Key Concepts
This chapter explains the key concepts related to the hardware and software components of the Sun Cluster system that you need to understand before using with Sun Cluster systems.
You can obtain more details at:
http://docs.oracle.com/cd/E19787-01/820-2553/concepts-1/index.html
Cluster Nodes
A cluster node is a computer that runs both the Solaris software and Sun Cluster software. The Sun Cluster software enables a cluster to have two to eight nodes.
Cluster nodes are generally connected to one or more disks. Nodes that are not attached to disks use the cluster file system to access the multi-host disks. In parallel database configurations, nodes can concurrently access to some or all disks.
Every node in the cluster knows when another node joins or leaves the cluster. Also, every node in the cluster knows the resources that are running locally as well as the resources that are running on the other cluster nodes.
Nodes in the same cluster must have similar processing capabilities, memory, and I/O capacity to enable failover without significant decrease in performance. Because of the possibility of failover, each node must have sufficient capacity to meet service level agreements if a node fails.
Cluster Interconnection
Cluster interconnection is the physical configuration of devices that are used to transfer cluster-dedicated communications and data service communications between cluster nodes.
Redundant interconnections enable operations to continue over the surviving interconnection when system administrators isolate failures and repair communication. The Sun Cluster software detects, repairs, and automatically re-initiates communication over a repaired interconnection.
Cluster Membership
The Cluster Membership Monitor (CMM) is a set of distributed agents that exchange messages over the cluster interconnection to complete the following tasks:
- Ensuring a consistent membership view on all nodes (quorum)
- Synchronizing configurations in response to membership changes
- Handling cluster partitioning
- Ensuring full connectivity among all cluster members by leaving failed nodes out of the cluster until they are repaired
The main function of the CMM is to establish cluster membership, which requires a cluster-wide agreement between nodes that participate in the cluster at any time.
The CMM detects major cluster status changes on each node, such as communication interruption of one or more nodes.

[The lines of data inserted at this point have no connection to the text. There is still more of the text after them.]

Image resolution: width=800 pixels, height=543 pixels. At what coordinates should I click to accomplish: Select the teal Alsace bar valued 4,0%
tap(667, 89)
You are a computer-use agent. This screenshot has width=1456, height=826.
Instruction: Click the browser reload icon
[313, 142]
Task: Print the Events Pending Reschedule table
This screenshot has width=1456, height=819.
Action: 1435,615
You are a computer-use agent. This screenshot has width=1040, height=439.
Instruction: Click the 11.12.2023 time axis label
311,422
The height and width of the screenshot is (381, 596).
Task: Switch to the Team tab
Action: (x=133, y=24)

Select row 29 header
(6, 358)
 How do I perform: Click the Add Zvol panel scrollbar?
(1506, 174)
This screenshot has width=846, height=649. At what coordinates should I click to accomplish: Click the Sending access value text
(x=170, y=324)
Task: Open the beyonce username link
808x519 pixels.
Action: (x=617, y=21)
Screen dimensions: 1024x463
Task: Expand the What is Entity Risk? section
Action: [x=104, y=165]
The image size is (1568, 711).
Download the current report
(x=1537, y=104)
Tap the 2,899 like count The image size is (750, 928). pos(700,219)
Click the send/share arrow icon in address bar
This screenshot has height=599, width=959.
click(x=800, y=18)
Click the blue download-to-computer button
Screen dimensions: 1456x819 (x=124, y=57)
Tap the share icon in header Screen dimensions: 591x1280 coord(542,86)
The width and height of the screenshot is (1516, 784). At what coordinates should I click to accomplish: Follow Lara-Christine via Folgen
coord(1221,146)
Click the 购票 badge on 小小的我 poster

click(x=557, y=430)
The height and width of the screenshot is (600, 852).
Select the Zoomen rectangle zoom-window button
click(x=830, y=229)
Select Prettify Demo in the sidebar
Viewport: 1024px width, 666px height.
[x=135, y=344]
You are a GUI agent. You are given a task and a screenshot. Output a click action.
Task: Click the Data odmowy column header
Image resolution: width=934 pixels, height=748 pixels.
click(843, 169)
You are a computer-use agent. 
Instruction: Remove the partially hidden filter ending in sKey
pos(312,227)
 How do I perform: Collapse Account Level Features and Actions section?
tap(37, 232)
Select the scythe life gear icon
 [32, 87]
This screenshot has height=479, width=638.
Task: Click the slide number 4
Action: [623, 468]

The CMM relies on the transport kernel module to generate heartbeats across the transport medium to other nodes in the cluster. When the CMM does not detect a heartbeat from a node within a defined time-out period, it considers that the node has failed and initiates a cluster reconfiguration to renegotiate cluster membership.
To determine cluster membership and data integrity, the CMM performs the following tasks:
- Describing a change in cluster membership, such as a node joining or leaving the cluster
- Ensuring that a failed node leaves the cluster
- Ensuring that a failed node remains inactive until it is repaired
- Preventing the cluster from being divided into node subsets
Cluster Configuration Repository
The Cluster Configuration Repository (CCR) is a private, cluster-wide, and distributed database for storing information about the configuration and status of the cluster. To avoid corrupting configuration data, each node must be aware of the current state of cluster resources. The CCR ensures that you have a consistent view of the cluster from all nodes. The CCR is updated when an error occurs, recovery is implemented, or the general status of the cluster changes.
The CCR structure contains the following information:
- Cluster and node names
- Cluster transport configuration
- The names of SVM, disk sets, or Veritas disk groups
- A list of nodes that can master each disk group
- Valid parameter values for data services
- Paths to callback methods for data services
- DID device configuration
- Current cluster status
Fault Monitors
The Sun Cluster system makes all components on the "path" between users and data highly available by monitoring applications, file systems, and network ports.
The Sun Cluster software detects a node failure quickly and creates an equivalent server for resources on the failed node. The Sun Cluster software ensures that resources unaffected by the failed node are constantly available during the recovery and that resources of the failed node are available as soon as they are recovered.
Data Services Monitoring
Each Sun Cluster data service has a fault monitor that periodically probes the data service to determine its health. A default monitor checks whether application daemons are running and that clients are being served. Based on the information returned through detection, pre-defined actions, such as restarting daemons or causing a failover, can be initiated.
Disk Path Monitoring
Sun Cluster software supports disk-path monitoring (DPM). DPM improves the overall reliability of failover and switchover by reporting the failure of a secondary disk-path. You can use two methods for monitoring paths to disks. The first method is provided by running the scdpm command. This command enables you to monitor, unmonitor, or display the status of paths to disks in your cluster.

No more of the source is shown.